» Instructions to follow
Word for word, copy the line that contains "You are a GUI" and each line after it in the data below. Pictures stay out of the copy.

[Dataset records]

....................

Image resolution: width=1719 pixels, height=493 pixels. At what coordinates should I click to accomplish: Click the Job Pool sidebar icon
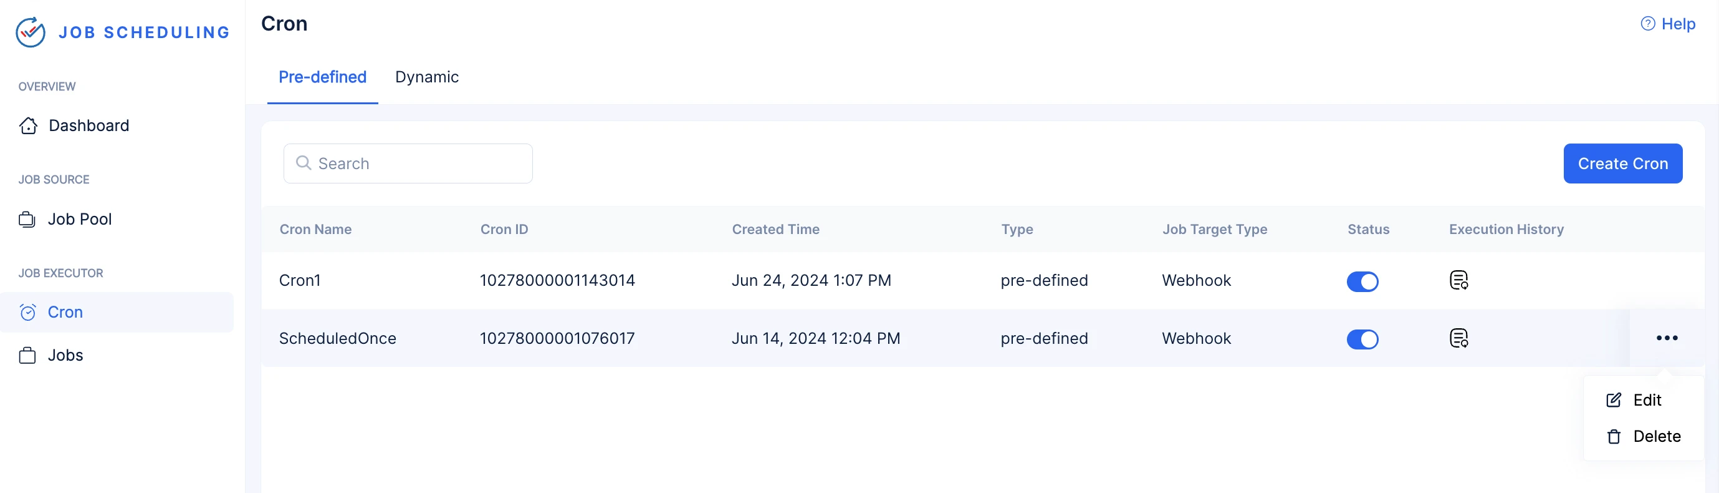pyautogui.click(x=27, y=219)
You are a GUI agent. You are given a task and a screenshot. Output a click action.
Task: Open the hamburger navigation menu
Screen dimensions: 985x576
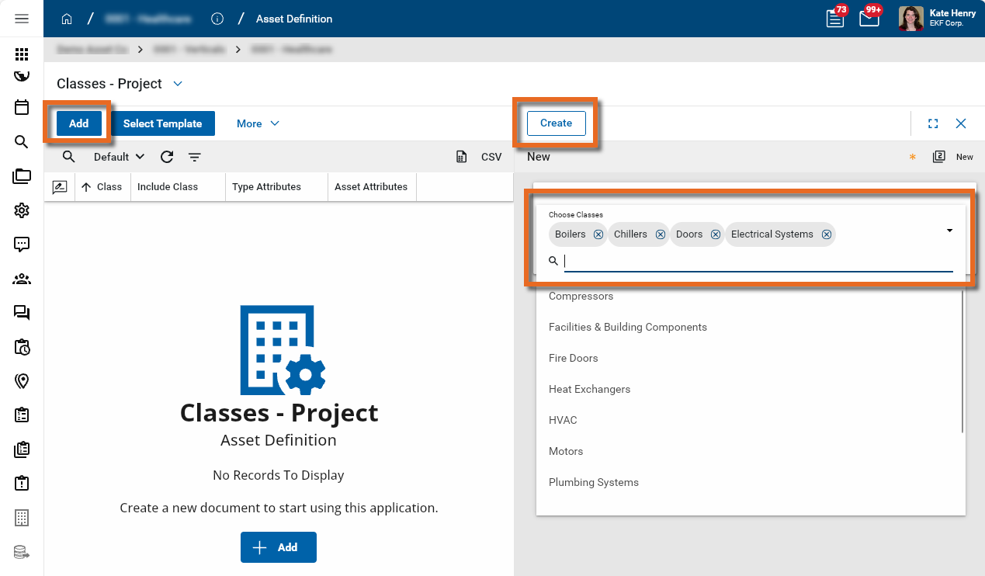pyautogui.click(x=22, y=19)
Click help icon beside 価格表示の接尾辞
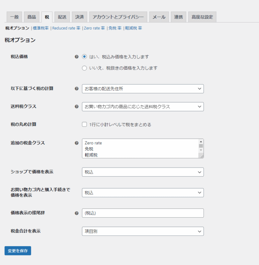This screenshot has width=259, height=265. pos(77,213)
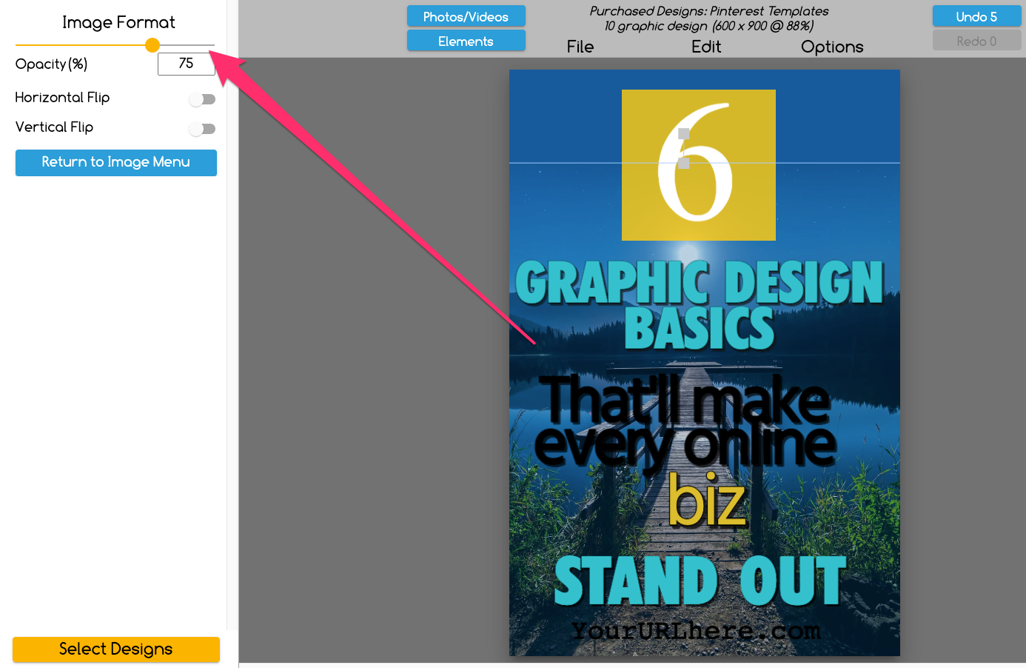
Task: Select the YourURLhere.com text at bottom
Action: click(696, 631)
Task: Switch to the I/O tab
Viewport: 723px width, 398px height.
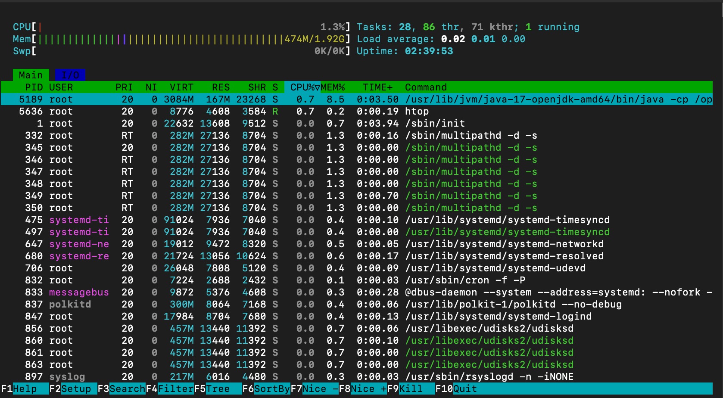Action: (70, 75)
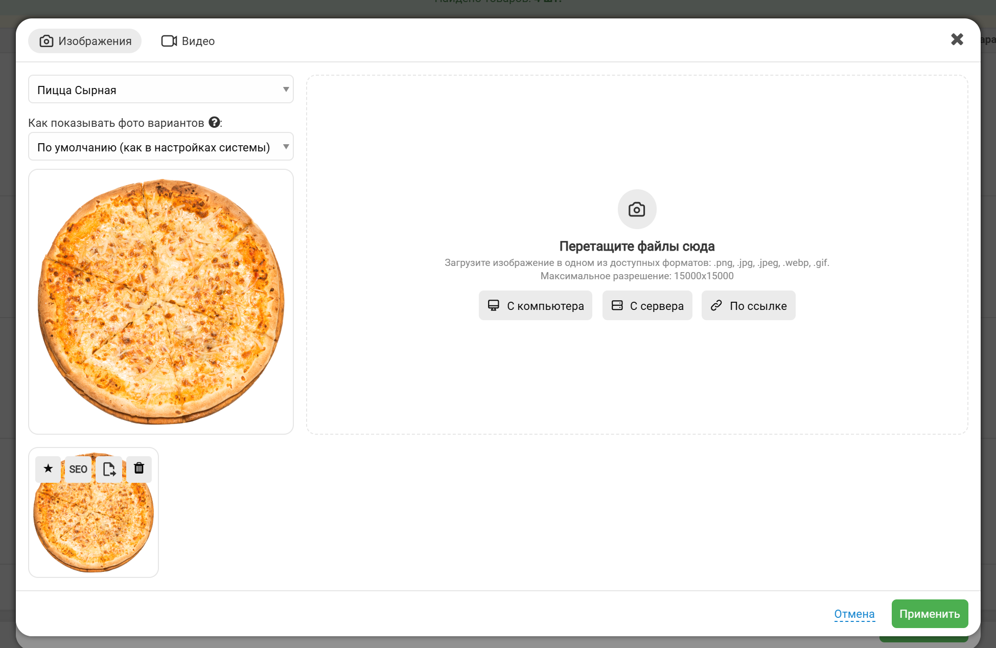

....................

» Written response
You are a GUI agent. You are given a task and a screenshot. Output a click action.
Task: Open the hamburger navigation menu
Screen dimensions: 985x576
pyautogui.click(x=22, y=19)
Click help icon beside 価格表示の接尾辞
This screenshot has width=259, height=265. pos(77,213)
Task: Select the YourURLhere.com text at bottom
Action: click(696, 631)
Task: Switch to the I/O tab
Viewport: 723px width, 398px height.
Action: (70, 75)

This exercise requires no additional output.